Obviamente, la conversación también cumple la función de evitarnos riesgos. Nosotros también hablamos, pero tenemos menos necesidad de hacerlo, porque nos enfrentamos a menos peligros y disponemos de más fuentes de información. Recuerdo a una amiga estadounidense a la que llamaré Sara y a la que admiraba por sus esfuerzos a la hora de enfrentarse al peligroso mundo que la rodeaba. Sara era madre soltera, trabajaba a tiempo completo, vivía con un sueldo modesto y a duras penas cubría las necesidades de su hijo pequeño y las suyas propias. Como persona inteligente y sociable que era, le interesaba conocer al hombre adecuado para que compartiera la vida con ella, que fuera un padre para su hijo, que los protegiera y que contribuyera económicamente.

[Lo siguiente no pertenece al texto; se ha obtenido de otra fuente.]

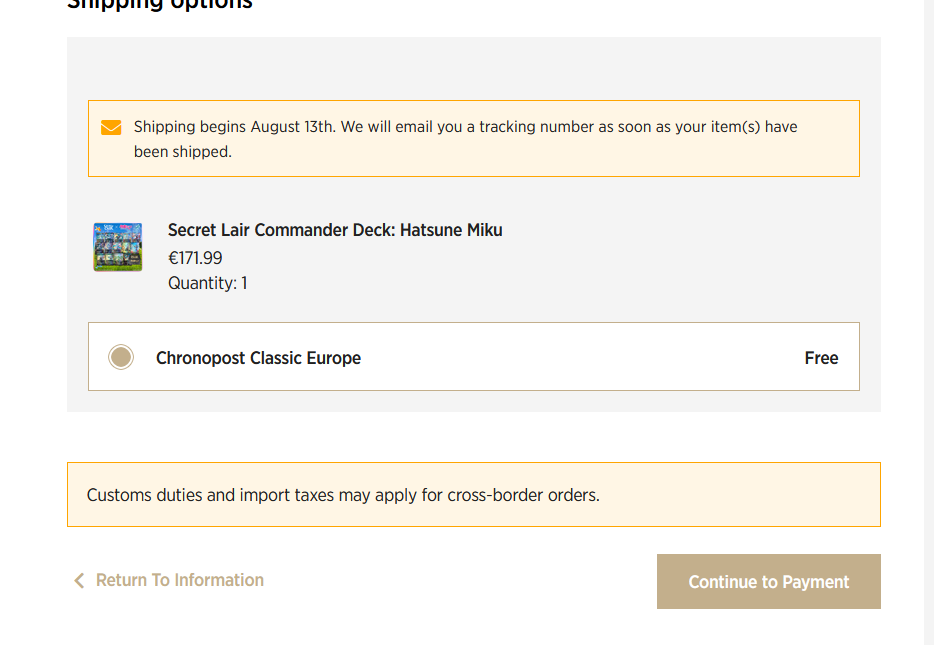
Task: Click the Shipping options heading
Action: coord(160,5)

Para una madre soltera, el mundo de los hombres estadounidenses está lleno de peligros que son difíciles de evaluar con precisión. Sara ya se había encontrado con muchos hombres que acabaron siendo deshonestos o violentos. Pero eso no la disuadió de seguir teniendo citas. No obstante, al igual que los cazadores !kung que no se rinden cuando se encuentran a unos leones junto a una res muerta, sino que utilizar toda su experiencia para evaluar rápidamente los peligros que suponen esos leones en concreto, Sara había aprendido a calar rápidamente a los hombres y a estar alerta a leves signos de peligro. Pasaba mucho tiempo hablando con amigas que se encontraban en situaciones parecidas para compartir experiencias relativas a los hombres y otras oportunidades y riesgos de la vida, y, de esa forma, podían ayudarse mutuamente a entender sus observaciones.

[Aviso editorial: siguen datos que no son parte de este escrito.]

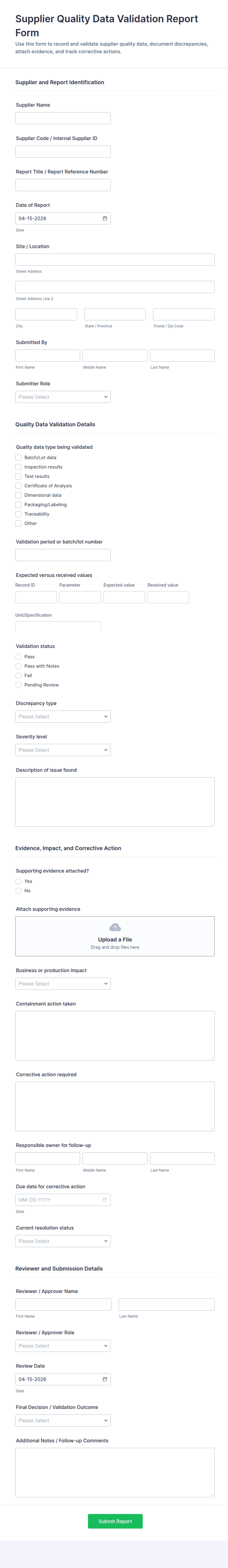The height and width of the screenshot is (1568, 228).
Task: Select the Fail validation status
Action: click(18, 676)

Wayne Gretzky comprendería por qué Sara seguía explorando el mundo de los hombres a pesar de los muchos tiros fallidos. (Me alegra poder decir que Sara está ahora felizmente casada en segundas nupcias con un buen hombre que era padre soltero cuando ella lo conoció.) Y mis amigos papúes entenderían la paranoia constructiva de Sara, así como todo el tiempo que dedicaba a comentar con sus amigas los detalles de su vida diaria.